Identify therapeutic vulnerabilities in MYC-driven medulloblastoma

Medulloblastoma (MB) is the most common malignant pediatric brain tumor derived from transformed neuroepithelial stem (NES) cells. A subset of MB tumors with poor prognosis harbor amplification of the MYC family of oncogenes, particularly CMYC and MYCN. Because MYC proteins are structurally difficult to target directly, alternative therapeutic vulnerabilities must be identified.

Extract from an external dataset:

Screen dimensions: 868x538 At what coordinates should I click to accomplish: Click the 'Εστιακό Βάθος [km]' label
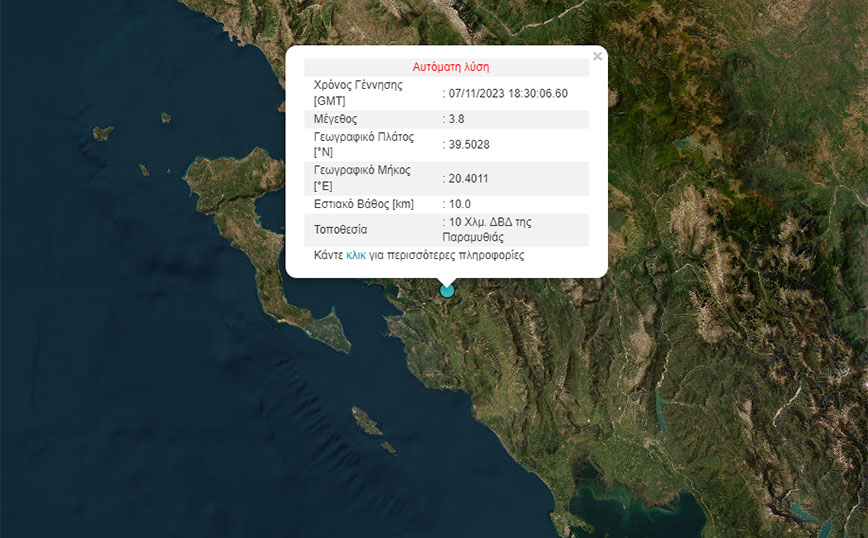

Human induced pluripotent stem cells (iPSCs) derived from a healthy adult were differentiated into NES cells and transduced with empty vector, MYCN, or CMYC and implanted orthotopically into hindbrain of immunocompromised mice. Resulting tumors were grown in vitro and we performed a whole-genome CRISPR interference (CRISPRi) screen on both MYC tumor lines and control NES cells. For each line, mitochondria activity was assessed by live-cell staining for mitochondria with active potential and evaluated their sensitivity to inhibitors of nucleotide synthesis (Mizoribine, H3B-120, or 5-FU) in CyQuant Direct proliferation assays. Lactic acid was measured in each MYC tumor line and healthy NES cells after treatment with H3B-120 or the Complex I inhibitor (IACS-010759).

CRISPRi screening revealed both MYC-driven tumors rely on genes encoding mitochondrial electron transport chain (ETC) subunits, particularly Complex I. Live-cell staining confirmed higher mitochondrial activity in MYC tumors compared to controls. Since a clinical trial demonstrated that inhibition of Complex I results in elevated levels of lactic acid, causing neurotoxicity, we instead targeted downstream effects of Complex I, specifically its role in nucleotide synthesis. Both MYC tumors were more sensitive than healthy NES cells to inhibition of pyrimidine synthesis (H3B-120), but not purine (Mizoribine) or pyrimidine/purine (5-FU). While IACS-010759 increased lactic acid in both tumor and healthy cells, H3B-120 only increased lactic acid in the tumor lines. 

Pyrimidine synthesis represents a key vulnerability for MYC-driven MB and offers a potential therapeutic alternative to Complex I inhibition with reduced systemic toxicity.